TASK REQUIREMENTS: Retype word for word the lines of the data below, from the first to the one bearing "Viewport: 1207px width, 980px height.", with that one included.

#####

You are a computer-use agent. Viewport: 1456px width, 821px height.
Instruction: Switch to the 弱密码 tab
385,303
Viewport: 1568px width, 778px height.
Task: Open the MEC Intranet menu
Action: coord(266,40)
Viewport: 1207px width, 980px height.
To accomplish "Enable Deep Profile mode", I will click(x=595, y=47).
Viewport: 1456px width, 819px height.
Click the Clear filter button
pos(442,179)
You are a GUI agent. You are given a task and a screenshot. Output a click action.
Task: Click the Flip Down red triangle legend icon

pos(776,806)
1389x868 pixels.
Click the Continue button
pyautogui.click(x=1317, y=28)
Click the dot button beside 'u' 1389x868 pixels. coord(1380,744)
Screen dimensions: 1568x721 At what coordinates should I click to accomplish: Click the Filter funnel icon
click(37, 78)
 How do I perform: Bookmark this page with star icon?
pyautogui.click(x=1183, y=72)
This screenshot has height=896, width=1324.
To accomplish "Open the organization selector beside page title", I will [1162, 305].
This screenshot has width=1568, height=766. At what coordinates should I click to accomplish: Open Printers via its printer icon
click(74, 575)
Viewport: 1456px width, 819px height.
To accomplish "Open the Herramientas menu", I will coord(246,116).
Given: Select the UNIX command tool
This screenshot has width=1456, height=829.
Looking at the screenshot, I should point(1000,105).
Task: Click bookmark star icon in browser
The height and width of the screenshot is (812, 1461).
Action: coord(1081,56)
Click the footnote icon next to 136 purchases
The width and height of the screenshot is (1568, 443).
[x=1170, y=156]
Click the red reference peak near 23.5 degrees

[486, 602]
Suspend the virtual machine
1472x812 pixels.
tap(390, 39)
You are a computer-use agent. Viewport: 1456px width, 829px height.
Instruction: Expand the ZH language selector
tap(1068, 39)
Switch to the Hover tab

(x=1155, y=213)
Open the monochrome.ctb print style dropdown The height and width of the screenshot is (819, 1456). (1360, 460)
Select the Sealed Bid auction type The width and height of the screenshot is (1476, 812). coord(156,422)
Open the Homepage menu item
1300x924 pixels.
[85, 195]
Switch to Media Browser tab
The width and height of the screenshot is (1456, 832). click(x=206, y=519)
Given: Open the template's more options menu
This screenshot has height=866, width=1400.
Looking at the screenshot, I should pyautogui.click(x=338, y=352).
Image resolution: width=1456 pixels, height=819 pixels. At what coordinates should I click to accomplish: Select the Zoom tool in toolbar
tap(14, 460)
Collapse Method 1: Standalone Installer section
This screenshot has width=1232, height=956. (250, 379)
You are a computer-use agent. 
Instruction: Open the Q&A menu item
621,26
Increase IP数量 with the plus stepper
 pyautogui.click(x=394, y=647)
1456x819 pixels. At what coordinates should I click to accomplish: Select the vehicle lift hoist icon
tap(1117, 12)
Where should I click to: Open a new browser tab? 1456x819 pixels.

#####

RESULT:
You are a computer-use agent. Viewport: 1456px width, 821px height.
Instruction: Switch to the 弱密码 tab
385,303
Viewport: 1568px width, 778px height.
Task: Open the MEC Intranet menu
Action: coord(266,40)
Viewport: 1207px width, 980px height.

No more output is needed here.